Almudena Grandes
Mis padres me llevaban todos los veranos al pueblo, Becerril de la Sierra. Este año fui pregonera y me emocioné más de lo que habría podido calcular
ES UN PUEBLO de la sierra de Madrid. No puedo decir que uno de tantos porque para mí es único. Mis dos abuelos, los dos Manueles, coincidieron en elegirlo. Uno alquiló una casa en uno de los límites del casco urbano. El otro construyó la suya más lejos, pero los dos pasaban allí el verano. Así se conocieron mi padre y mi madre. Allí se hicieron novios y, después de casarse, tuvieron cuatro hijos a quienes llevaron siempre, desde siempre, a Becerril de la Sierra desde finales de julio hasta primeros de septiembre. Excepto en agosto, mi padre iba a trabajar a Madrid todos los días y volvía por la tarde, asfixiado de calor. Mientras tanto, nosotros disfrutábamos de un verano larguísimo de mañanas soleadas y noches frescas, días inagotables en los que el pueblo, el río, los prados que se extendían a la sombra de la Maliciosa conformaban mi versión personal del paraíso.

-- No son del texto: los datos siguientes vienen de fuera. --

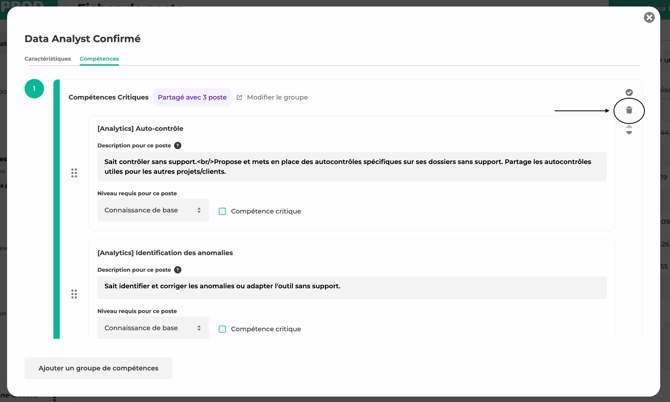Move group up with the up arrow
Image resolution: width=670 pixels, height=402 pixels.
(x=629, y=126)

El Ayuntamiento celebraba unas fiestas postizas, para contentar a los veraneantes, por San Roque, a mediados de agosto. Pero las fiestas buenas, las auténticas, ponían el pueblo boca abajo el segundo fin de semana del mes siguiente. Todas mis ilusiones, las de mis hermanos, las de mi pandilla, se concentraban en esas fiestas, las fiestas. Cuando era pequeña, soñaba con ser mayor para poder ir al baile por la noche. Cuando era adolescente, regateaba con mi madre durante meses la hora de volver a casa. Cuando conseguí arrancarme las cadenas del regreso obligatorio, las noches fueron intensas, brillantes como oscuros mediodías, limpias como los amaneceres que a menudo me encontraban aún despierta. Porque había que ir al encierro, era forzoso aguantar de pie para ver, jalear, preocuparse por los amigos que corrían, casi siempre con demasiado alcohol en el cuerpo. Recuerdo aquellas noches, aquellas madrugadas, con el color dorado y las agudas burbujas del champán de la juventud, ese elixir que conquista en la memoria un sabor mucho más exquisito que el que llegamos a paladear cuando éramos jóvenes.

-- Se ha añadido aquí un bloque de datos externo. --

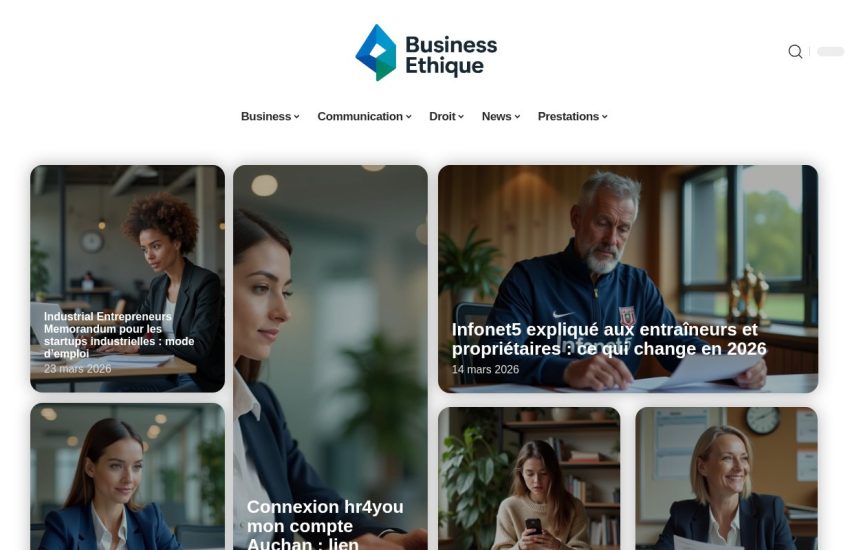The width and height of the screenshot is (850, 550).
Task: Select the News menu item
Action: point(496,117)
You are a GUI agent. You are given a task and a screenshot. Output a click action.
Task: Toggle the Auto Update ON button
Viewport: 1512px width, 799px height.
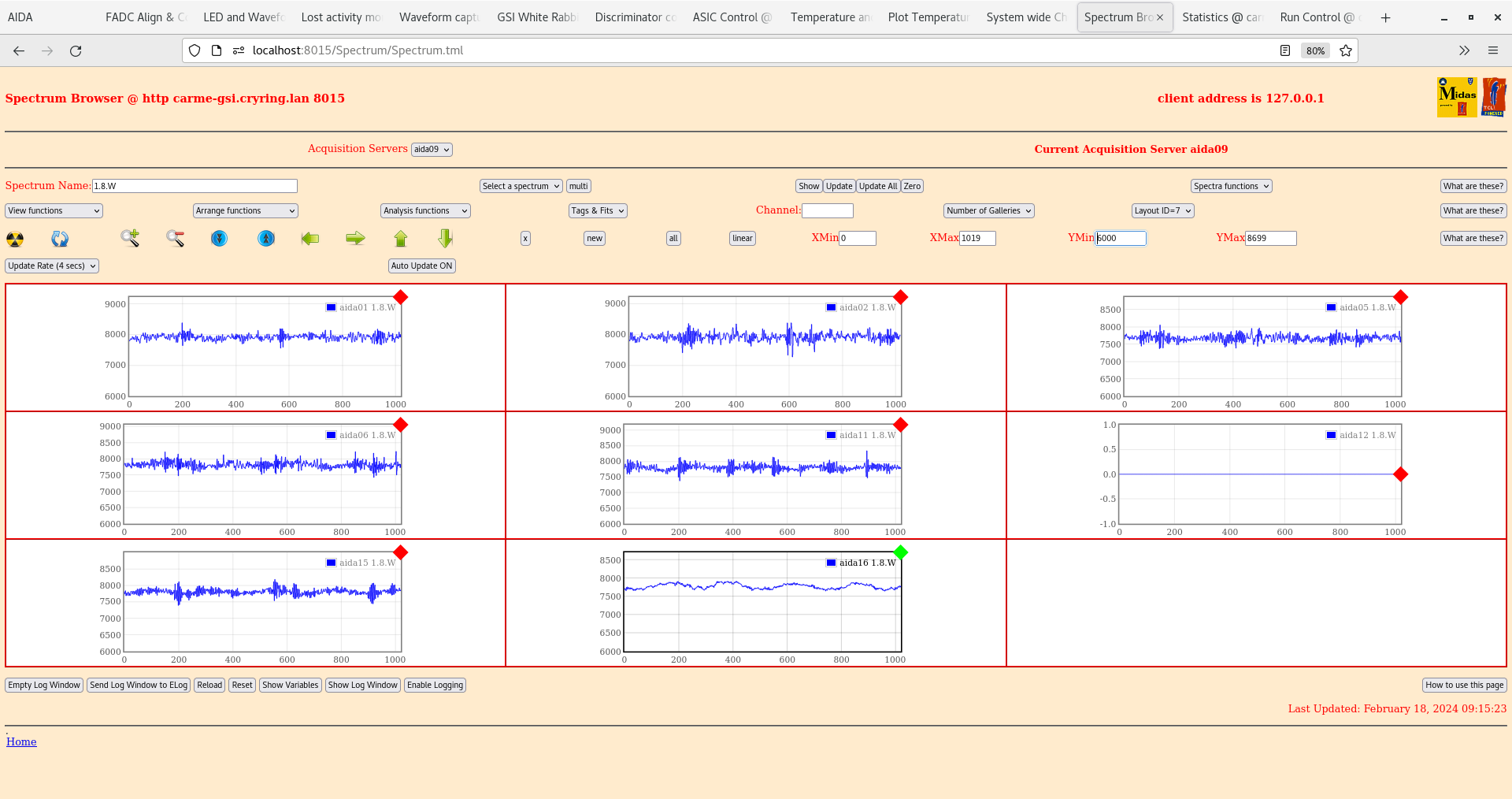point(421,266)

Luego la vida me alejó de Becerril. Soy la descastada de la familia, la que se marcha más lejos en verano, aunque vuelvo cada año varias veces para comer con mis hermanos, con mis primos o con todos a la vez. Mis veranos ahora son andaluces, ventosos y húmedos, pero la emoción de antaño nunca se ha disipado del todo. Ahora sé que permanecerá para siempre. Porque este año fui la pregonera de las fiestas de septiembre y me emocioné mucho más de lo que habría podido calcular.

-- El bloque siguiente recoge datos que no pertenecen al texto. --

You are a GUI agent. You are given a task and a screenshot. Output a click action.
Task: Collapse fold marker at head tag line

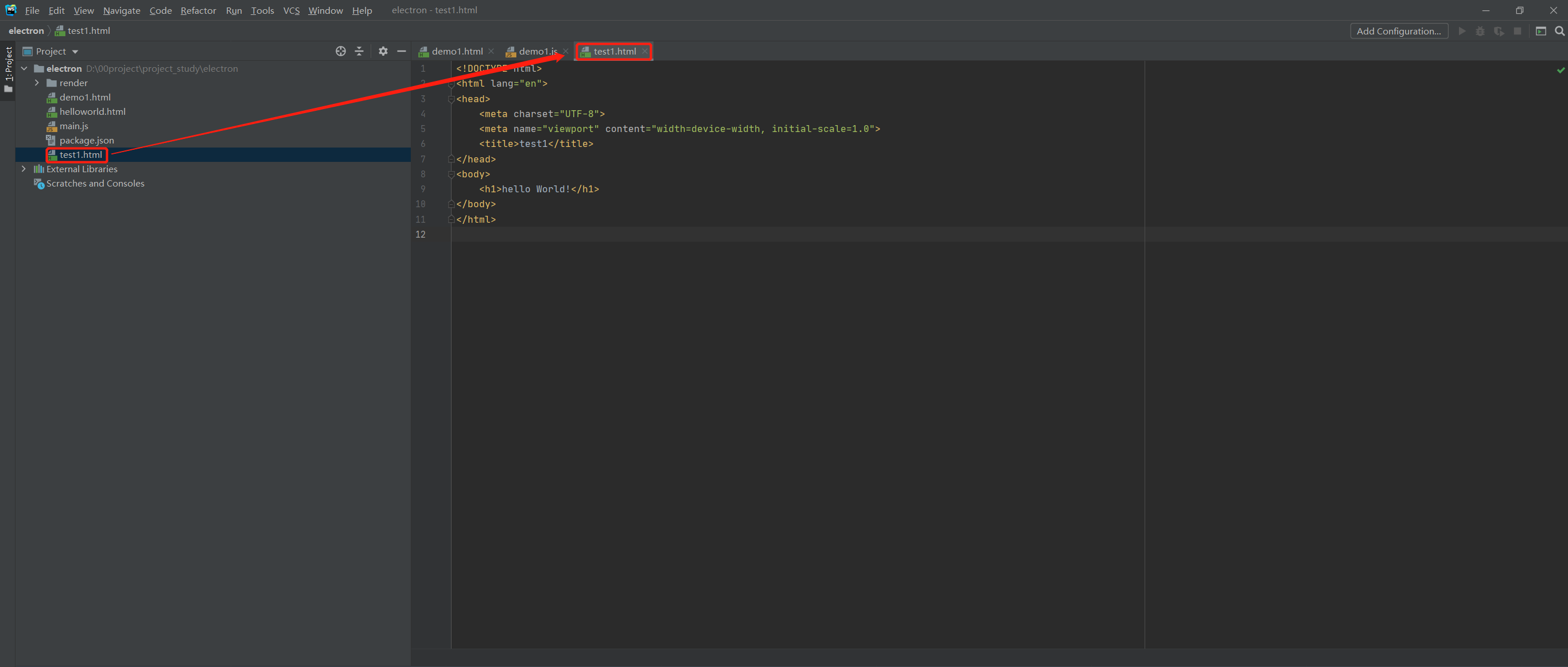451,99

Mi abuelo materno alquilaba un balcón para que sus hijos, sus nietos, viéramos los toros desde allí. Recuerdo un revuelo de telas brillantes, mi madre, sus hermanas, sus cuñadas, como una cuadrilla de hadas divertidas, risueñas, fumadoras y peinadas con mucha laca, que deslumbraban en sus vestidos de verano. A la misma altura pude evocarlas hace unos días, como evoqué a mi tío Javier Grandes, que todos los años estrenaba las fiestas gritando “¡Almudena, a casa!” en cuanto que me veía aparecer en la plaza con mi amiga Yolanda. Tenía que recordar a mucha gente, a mi tía Lola, a mi tío José Manuel, a mi tío Manolo Hernández, a la desconocida que se presentó voluntaria para torear conmigo al alimón la vaquilla de las chicas, y salió corriendo, llevándose el capote consigo, cuando la chota se arrancó, y me embistió, y me tiró al suelo. No me rompí nada, excepto una pulsera de madera que se partió en dos sobre el suelo de la plaza. Eso también tenía que contarlo, contar la bronca que me echó mi madre, y la risa de mi padre, que me absolvió sin dudar, porque estaba en la edad de hacer esas cosas, porque antes o después me tenía que revolcar una vaca, porque al fin y al cabo no me había pasado nada.
Supongo que me salió un pregón demasiado sentimental para el gusto de las peñas que armaban barullo a ras de suelo, de los jóvenes que sólo querían beber, o bailar, mientras me escuchaban, pero en aquel momento, en los folios que leía, fui yo como pocas veces lo he sido en mi vida.
Y en aquel momento descubrí que las trampas de la memoria no siempre son amargas. También pueden ser cálidas, explotar en colores, encender un resquicio de juventud en el corazón cansado de la madurez. Gracias siempre, por todo, Becerril.